Ask the expert at Smith & Pinching about tracking down an old pension Picture: Getty - Credit: Getty Images/iStockphoto

Phil Beck is an Independent Financial Adviser with Smith & Pinching, Chartered Financial Planners, advising on how to track down an old pension scheme.

Phil Beck is an Independent Financial Adviser Picture: Smith & Pinching

Phil Beck is an Independent Financial Adviser Picture: Smith & Pinching - Credit: Archant

I am trying to find out if I have some pension due to me when I retire from a scheme that I was a member of for about 15 years in the seventies and eighties. I’m sure they had a company pension scheme, but I can’t find any paperwork about it in my files. I’ve done some digging: it looks like the company doesn’t exist anymore and I’m not in touch with any of my former colleagues. I’m in my mid sixties and due to retire in a couple of years and have built up another work pension scheme over the years, but is there a way of tracking down my old pension schemes?

Phil Beck of Smith & Pinching responds:

This is not an unusual situation: many people lose track of old pension schemes of which they may have been a member. To help in this situation, the government provides a tracing service on its website at www.gov.uk/find-pension-contact-details. You just need some basic information about the scheme – the company name is usually sufficient – and it should find it. The service is free of charge. You will be given details of the scheme administrator, enabling you to write to them for details of what entitlements you may have built up.

Having said that, finding the scheme doesn’t necessarily mean that you will still have pension entitlements from it. Pension legislation has changed over the years and what happened after you left a company scheme depended on the legislation at that time and the rules of the scheme itself. In some cases, for example, pension contributions were refunded when you left your job, and in others there was a minimum membership requirement before pension entitlement was granted.

Another issue may be that, even if you have entitlements under the scheme, it may not be worth as much as you might have hoped. Closed schemes may not have benefitted from active investment management so growth may be limited. There may also have been ongoing charges for the administration of the scheme eroding the total as well as fund charges from any investments you hold.

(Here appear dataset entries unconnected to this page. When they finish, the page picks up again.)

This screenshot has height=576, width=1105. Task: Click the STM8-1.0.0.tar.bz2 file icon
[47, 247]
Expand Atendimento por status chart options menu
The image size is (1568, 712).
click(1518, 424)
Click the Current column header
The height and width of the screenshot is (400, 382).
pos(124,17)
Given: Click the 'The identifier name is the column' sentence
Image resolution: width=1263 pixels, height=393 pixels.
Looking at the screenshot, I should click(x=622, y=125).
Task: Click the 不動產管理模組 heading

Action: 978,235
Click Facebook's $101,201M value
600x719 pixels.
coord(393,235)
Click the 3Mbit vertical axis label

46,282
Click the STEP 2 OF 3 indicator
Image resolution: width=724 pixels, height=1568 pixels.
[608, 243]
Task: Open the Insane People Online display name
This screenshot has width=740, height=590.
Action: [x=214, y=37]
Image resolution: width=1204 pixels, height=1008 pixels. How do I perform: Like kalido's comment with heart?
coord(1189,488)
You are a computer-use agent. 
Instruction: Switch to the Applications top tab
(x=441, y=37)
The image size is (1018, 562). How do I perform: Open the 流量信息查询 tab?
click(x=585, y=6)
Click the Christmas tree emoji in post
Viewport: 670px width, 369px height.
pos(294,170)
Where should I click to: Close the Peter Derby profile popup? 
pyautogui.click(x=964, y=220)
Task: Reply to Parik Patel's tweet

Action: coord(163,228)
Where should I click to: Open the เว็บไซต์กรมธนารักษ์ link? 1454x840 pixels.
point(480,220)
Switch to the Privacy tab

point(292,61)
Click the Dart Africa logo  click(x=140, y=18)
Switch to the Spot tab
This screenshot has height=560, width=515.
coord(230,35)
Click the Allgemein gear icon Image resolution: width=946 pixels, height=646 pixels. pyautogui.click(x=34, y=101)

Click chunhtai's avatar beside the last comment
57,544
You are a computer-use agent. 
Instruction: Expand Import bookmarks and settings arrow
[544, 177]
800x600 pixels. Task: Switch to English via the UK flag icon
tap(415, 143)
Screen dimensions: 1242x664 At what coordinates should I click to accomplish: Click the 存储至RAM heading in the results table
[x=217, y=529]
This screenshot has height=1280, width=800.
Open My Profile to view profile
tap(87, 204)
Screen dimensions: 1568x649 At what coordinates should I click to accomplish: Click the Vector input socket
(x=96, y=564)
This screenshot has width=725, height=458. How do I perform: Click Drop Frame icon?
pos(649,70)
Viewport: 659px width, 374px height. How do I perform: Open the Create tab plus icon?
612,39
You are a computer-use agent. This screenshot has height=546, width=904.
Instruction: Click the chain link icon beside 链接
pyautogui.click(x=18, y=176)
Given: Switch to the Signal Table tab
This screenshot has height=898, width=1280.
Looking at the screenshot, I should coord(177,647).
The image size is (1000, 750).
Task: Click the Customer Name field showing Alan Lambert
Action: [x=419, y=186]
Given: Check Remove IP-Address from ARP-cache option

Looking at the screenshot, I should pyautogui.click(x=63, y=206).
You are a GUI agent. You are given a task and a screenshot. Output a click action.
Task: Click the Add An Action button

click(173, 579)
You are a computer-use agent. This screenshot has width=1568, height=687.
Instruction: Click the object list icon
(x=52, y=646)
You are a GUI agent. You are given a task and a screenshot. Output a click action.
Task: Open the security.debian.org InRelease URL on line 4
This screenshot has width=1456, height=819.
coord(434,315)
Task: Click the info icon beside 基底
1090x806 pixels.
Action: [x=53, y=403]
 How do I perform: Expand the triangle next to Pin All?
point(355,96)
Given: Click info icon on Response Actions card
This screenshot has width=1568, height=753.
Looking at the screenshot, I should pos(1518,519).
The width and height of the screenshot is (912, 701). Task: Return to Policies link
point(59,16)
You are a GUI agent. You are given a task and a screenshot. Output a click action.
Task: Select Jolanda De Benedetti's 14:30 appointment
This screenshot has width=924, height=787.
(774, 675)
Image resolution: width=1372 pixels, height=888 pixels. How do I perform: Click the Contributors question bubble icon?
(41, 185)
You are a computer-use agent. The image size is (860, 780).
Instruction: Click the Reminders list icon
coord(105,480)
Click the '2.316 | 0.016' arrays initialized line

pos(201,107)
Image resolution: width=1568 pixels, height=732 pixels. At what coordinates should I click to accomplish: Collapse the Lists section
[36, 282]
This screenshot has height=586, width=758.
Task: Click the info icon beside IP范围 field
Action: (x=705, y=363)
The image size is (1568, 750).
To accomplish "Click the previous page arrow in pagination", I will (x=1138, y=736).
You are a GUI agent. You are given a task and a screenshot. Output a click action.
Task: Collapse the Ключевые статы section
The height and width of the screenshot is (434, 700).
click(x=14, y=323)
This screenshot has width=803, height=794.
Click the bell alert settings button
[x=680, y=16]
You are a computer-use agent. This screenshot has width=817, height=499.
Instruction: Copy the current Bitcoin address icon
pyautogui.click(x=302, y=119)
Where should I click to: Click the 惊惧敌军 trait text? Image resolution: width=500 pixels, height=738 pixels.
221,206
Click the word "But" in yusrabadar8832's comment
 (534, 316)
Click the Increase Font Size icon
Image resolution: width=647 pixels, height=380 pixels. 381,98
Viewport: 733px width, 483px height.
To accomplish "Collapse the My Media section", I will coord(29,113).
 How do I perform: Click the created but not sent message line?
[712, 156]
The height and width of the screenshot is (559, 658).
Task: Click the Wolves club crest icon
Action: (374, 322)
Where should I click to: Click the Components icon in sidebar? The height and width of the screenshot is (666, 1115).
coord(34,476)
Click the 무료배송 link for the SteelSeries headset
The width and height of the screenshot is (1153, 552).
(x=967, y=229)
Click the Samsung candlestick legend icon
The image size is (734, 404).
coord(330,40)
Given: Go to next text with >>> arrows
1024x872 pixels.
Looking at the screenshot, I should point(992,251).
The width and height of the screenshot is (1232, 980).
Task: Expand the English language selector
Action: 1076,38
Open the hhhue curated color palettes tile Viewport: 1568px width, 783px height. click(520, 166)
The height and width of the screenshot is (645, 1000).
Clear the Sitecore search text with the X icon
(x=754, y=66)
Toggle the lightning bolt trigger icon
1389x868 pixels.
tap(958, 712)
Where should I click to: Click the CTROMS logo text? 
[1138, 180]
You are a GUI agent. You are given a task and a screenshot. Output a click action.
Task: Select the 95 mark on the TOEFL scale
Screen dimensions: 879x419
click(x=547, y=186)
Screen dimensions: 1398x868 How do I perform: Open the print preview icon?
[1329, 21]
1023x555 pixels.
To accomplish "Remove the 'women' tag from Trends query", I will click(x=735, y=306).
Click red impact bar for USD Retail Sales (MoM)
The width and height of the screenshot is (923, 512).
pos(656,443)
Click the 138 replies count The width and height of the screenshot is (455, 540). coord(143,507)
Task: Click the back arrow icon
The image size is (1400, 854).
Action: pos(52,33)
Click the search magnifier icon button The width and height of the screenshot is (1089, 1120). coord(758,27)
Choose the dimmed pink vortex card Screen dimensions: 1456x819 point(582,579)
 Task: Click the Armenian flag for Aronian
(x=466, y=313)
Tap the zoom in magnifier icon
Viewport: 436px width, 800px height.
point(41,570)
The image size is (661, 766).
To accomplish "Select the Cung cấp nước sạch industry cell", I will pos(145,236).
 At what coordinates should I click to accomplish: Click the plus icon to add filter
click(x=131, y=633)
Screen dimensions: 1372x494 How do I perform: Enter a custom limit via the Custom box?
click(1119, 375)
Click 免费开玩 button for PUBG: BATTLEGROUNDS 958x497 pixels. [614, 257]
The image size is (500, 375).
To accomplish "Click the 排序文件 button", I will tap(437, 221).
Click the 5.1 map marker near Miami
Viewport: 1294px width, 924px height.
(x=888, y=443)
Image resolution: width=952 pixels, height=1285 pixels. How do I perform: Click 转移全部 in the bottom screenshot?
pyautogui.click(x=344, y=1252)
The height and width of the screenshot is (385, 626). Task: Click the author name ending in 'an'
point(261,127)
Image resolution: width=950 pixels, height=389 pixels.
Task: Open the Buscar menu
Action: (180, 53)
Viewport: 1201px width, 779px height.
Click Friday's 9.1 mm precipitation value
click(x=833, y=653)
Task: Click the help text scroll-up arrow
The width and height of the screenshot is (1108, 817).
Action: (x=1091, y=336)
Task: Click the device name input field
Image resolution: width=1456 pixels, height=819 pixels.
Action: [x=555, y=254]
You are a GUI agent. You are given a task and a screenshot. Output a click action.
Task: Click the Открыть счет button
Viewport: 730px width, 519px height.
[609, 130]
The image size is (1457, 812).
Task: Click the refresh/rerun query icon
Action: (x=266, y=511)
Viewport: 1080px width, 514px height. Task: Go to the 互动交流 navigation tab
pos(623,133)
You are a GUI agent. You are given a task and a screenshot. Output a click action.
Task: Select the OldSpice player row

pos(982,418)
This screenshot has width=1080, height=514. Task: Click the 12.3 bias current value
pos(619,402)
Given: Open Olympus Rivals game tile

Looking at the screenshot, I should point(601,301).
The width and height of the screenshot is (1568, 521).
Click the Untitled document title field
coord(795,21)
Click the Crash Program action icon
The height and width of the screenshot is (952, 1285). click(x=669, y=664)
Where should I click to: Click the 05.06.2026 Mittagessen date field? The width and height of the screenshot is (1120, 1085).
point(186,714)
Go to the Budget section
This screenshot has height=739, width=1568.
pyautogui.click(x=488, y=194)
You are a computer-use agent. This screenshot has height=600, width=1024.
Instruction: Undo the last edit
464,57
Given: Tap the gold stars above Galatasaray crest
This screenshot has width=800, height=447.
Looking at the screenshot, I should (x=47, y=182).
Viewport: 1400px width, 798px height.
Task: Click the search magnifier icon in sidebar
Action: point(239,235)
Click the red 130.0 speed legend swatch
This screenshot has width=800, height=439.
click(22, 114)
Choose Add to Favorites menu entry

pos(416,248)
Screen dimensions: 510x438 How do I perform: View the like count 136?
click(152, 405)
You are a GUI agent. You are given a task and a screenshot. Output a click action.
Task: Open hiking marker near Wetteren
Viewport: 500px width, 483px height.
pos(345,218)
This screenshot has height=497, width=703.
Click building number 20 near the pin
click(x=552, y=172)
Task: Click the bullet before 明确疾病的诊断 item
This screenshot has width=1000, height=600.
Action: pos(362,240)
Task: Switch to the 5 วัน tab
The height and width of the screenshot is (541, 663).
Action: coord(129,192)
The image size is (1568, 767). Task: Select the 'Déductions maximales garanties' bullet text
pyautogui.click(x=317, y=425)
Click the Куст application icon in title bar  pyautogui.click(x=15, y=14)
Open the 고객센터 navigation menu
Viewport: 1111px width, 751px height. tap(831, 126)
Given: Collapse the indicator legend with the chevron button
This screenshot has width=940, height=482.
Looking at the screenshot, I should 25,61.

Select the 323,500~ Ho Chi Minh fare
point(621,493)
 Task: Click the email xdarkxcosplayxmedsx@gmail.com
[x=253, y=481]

It may be possible to transfer your benefits to another scheme but with your retirement date so close, it may not be worth doing so, particularly if there are penalties for withdrawals before your planned retirement date. However, it is certainly worth looking at all your options with a view to potentially finding better ways for your entitlements to work for you. Speak with an independent financial adviser to work out the best solution for you.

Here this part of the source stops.